● Stated problem:
Lay out every line of the listing below as a Markdown table with two columns, Row and Line. Number the rows in order and leave out blank lines.

● Provided data:

########################################

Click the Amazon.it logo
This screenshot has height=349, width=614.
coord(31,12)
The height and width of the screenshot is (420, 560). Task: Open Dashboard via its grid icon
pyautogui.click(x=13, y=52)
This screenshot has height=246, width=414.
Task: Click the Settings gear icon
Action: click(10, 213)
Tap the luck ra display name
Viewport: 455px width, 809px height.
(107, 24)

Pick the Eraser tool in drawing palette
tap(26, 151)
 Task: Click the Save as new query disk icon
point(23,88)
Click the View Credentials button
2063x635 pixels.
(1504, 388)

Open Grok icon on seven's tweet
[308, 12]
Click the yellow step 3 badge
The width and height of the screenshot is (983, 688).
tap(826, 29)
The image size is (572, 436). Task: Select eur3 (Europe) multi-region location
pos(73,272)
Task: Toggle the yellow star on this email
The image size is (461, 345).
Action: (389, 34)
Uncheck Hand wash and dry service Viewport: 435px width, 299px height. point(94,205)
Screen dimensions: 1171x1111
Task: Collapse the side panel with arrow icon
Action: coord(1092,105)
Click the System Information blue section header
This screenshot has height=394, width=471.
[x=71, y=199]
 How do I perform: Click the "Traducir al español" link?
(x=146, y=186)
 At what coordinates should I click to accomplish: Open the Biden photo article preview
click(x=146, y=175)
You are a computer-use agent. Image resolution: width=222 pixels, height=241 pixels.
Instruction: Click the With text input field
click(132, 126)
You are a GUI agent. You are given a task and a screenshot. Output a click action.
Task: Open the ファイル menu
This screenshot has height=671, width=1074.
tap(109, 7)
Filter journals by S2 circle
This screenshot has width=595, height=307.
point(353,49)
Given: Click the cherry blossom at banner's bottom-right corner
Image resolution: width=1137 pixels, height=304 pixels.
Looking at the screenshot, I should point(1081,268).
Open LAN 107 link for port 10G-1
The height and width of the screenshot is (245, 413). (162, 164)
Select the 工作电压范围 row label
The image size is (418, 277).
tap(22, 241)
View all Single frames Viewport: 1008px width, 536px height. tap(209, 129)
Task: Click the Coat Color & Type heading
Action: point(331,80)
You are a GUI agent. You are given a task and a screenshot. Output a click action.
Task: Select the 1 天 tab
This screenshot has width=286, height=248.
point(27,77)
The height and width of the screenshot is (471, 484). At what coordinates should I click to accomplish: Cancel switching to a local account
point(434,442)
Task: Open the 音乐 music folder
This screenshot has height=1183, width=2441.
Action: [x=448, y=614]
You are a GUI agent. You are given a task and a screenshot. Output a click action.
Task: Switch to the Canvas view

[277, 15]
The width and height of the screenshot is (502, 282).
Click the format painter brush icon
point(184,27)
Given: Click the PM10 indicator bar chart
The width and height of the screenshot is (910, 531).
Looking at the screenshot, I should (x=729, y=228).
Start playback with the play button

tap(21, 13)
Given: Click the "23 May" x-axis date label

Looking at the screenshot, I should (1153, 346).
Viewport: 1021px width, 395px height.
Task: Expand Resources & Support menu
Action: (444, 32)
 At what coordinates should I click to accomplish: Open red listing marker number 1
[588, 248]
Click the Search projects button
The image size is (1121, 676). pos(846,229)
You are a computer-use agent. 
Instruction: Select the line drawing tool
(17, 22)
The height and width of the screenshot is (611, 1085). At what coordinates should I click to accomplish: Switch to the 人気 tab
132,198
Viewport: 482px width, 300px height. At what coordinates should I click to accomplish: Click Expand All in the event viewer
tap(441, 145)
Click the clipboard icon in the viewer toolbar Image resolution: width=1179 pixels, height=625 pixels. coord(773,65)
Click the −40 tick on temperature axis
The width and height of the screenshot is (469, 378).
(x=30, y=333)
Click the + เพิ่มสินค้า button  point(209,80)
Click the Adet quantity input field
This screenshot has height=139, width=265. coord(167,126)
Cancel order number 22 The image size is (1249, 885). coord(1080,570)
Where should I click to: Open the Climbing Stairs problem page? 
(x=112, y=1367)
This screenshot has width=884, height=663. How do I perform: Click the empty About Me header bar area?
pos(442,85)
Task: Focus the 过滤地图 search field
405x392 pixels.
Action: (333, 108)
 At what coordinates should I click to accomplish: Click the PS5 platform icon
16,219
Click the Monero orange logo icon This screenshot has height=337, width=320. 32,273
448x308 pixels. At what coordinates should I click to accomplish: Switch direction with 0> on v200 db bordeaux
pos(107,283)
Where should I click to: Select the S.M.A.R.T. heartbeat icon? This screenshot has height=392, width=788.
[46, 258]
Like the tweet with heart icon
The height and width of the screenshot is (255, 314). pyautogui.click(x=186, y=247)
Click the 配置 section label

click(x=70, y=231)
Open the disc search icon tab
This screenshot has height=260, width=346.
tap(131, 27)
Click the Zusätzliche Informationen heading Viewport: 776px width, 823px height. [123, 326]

########################################

● Written solution:
| Row | Line |
|---|---|
| 1 | Click the Amazon.it logo |
| 2 | This screenshot has height=349, width=614. |
| 3 | coord(31,12) |
| 4 | The height and width of the screenshot is (420, 560). Task: Open Dashboard via its grid icon |
| 5 | pyautogui.click(x=13, y=52) |
| 6 | This screenshot has height=246, width=414. |
| 7 | Task: Click the Settings gear icon |
| 8 | Action: click(10, 213) |
| 9 | Tap the luck ra display name |
| 10 | Viewport: 455px width, 809px height. |
| 11 | (107, 24) |
| 12 | Pick the Eraser tool in drawing palette |
| 13 | tap(26, 151) |
| 14 |  Task: Click the Save as new query disk icon |
| 15 | point(23,88) |
| 16 | Click the View Credentials button |
| 17 | 2063x635 pixels. |
| 18 | (1504, 388) |
| 19 | Open Grok icon on seven's tweet |
| 20 | [308, 12] |
| 21 | Click the yellow step 3 badge |
| 22 | The width and height of the screenshot is (983, 688). |
| 23 | tap(826, 29) |
| 24 | The image size is (572, 436). Task: Select eur3 (Europe) multi-region location |
| 25 | pos(73,272) |
| 26 | Task: Toggle the yellow star on this email |
| 27 | The image size is (461, 345). |
| 28 | Action: (389, 34) |
| 29 | Uncheck Hand wash and dry service Viewport: 435px width, 299px height. point(94,205) |
| 30 | Screen dimensions: 1171x1111 |
| 31 | Task: Collapse the side panel with arrow icon |
| 32 | Action: coord(1092,105) |
| 33 | Click the System Information blue section header |
| 34 | This screenshot has height=394, width=471. |
| 35 | [x=71, y=199] |
| 36 |  How do I perform: Click the "Traducir al español" link? |
| 37 | (x=146, y=186) |
| 38 |  At what coordinates should I click to accomplish: Open the Biden photo article preview |
| 39 | click(x=146, y=175) |
| 40 | You are a computer-use agent. Image resolution: width=222 pixels, height=241 pixels. |
| 41 | Instruction: Click the With text input field |
| 42 | click(132, 126) |
| 43 | You are a GUI agent. You are given a task and a screenshot. Output a click action. |
| 44 | Task: Open the ファイル menu |
| 45 | This screenshot has height=671, width=1074. |
| 46 | tap(109, 7) |
| 47 | Filter journals by S2 circle |
| 48 | This screenshot has width=595, height=307. |
| 49 | point(353,49) |
| 50 | Given: Click the cherry blossom at banner's bottom-right corner |
| 51 | Image resolution: width=1137 pixels, height=304 pixels. |
| 52 | Looking at the screenshot, I should point(1081,268). |
| 53 | Open LAN 107 link for port 10G-1 |
| 54 | The height and width of the screenshot is (245, 413). (162, 164) |
| 55 | Select the 工作电压范围 row label |
| 56 | The image size is (418, 277). |
| 57 | tap(22, 241) |
| 58 | View all Single frames Viewport: 1008px width, 536px height. tap(209, 129) |
| 59 | Task: Click the Coat Color & Type heading |
| 60 | Action: point(331,80) |
| 61 | You are a GUI agent. You are given a task and a screenshot. Output a click action. |
| 62 | Task: Select the 1 天 tab |
| 63 | This screenshot has width=286, height=248. |
| 64 | point(27,77) |
| 65 | The height and width of the screenshot is (471, 484). At what coordinates should I click to accomplish: Cancel switching to a local account |
| 66 | point(434,442) |
| 67 | Task: Open the 音乐 music folder |
| 68 | This screenshot has height=1183, width=2441. |
| 69 | Action: [x=448, y=614] |
| 70 | You are a GUI agent. You are given a task and a screenshot. Output a click action. |
| 71 | Task: Switch to the Canvas view |
| 72 | [277, 15] |
| 73 | The width and height of the screenshot is (502, 282). |
| 74 | Click the format painter brush icon |
| 75 | point(184,27) |
| 76 | Given: Click the PM10 indicator bar chart |
| 77 | The width and height of the screenshot is (910, 531). |
| 78 | Looking at the screenshot, I should (x=729, y=228). |
| 79 | Start playback with the play button |
| 80 | tap(21, 13) |
| 81 | Given: Click the "23 May" x-axis date label |
| 82 | Looking at the screenshot, I should (1153, 346). |
| 83 | Viewport: 1021px width, 395px height. |
| 84 | Task: Expand Resources & Support menu |
| 85 | Action: (444, 32) |
| 86 |  At what coordinates should I click to accomplish: Open red listing marker number 1 |
| 87 | [588, 248] |
| 88 | Click the Search projects button |
| 89 | The image size is (1121, 676). pos(846,229) |
| 90 | You are a computer-use agent.  |
| 91 | Instruction: Select the line drawing tool |
| 92 | (17, 22) |
| 93 | The height and width of the screenshot is (611, 1085). At what coordinates should I click to accomplish: Switch to the 人気 tab |
| 94 | 132,198 |
| 95 | Viewport: 482px width, 300px height. At what coordinates should I click to accomplish: Click Expand All in the event viewer |
| 96 | tap(441, 145) |
| 97 | Click the clipboard icon in the viewer toolbar Image resolution: width=1179 pixels, height=625 pixels. coord(773,65) |
| 98 | Click the −40 tick on temperature axis |
| 99 | The width and height of the screenshot is (469, 378). |
| 100 | (x=30, y=333) |
| 101 | Click the + เพิ่มสินค้า button  point(209,80) |
| 102 | Click the Adet quantity input field |
| 103 | This screenshot has height=139, width=265. coord(167,126) |
| 104 | Cancel order number 22 The image size is (1249, 885). coord(1080,570) |
| 105 | Where should I click to: Open the Climbing Stairs problem page?  |
| 106 | (x=112, y=1367) |
| 107 | This screenshot has width=884, height=663. How do I perform: Click the empty About Me header bar area? |
| 108 | pos(442,85) |
| 109 | Task: Focus the 过滤地图 search field |
| 110 | 405x392 pixels. |
| 111 | Action: (333, 108) |
| 112 |  At what coordinates should I click to accomplish: Click the PS5 platform icon |
| 113 | 16,219 |
| 114 | Click the Monero orange logo icon This screenshot has height=337, width=320. 32,273 |
| 115 | 448x308 pixels. At what coordinates should I click to accomplish: Switch direction with 0> on v200 db bordeaux |
| 116 | pos(107,283) |
| 117 | Where should I click to: Select the S.M.A.R.T. heartbeat icon? This screenshot has height=392, width=788. |
| 118 | [46, 258] |
| 119 | Like the tweet with heart icon |
| 120 | The height and width of the screenshot is (255, 314). pyautogui.click(x=186, y=247) |
| 121 | Click the 配置 section label |
| 122 | click(x=70, y=231) |
| 123 | Open the disc search icon tab |
| 124 | This screenshot has height=260, width=346. |
| 125 | tap(131, 27) |
| 126 | Click the Zusätzliche Informationen heading Viewport: 776px width, 823px height. [123, 326] |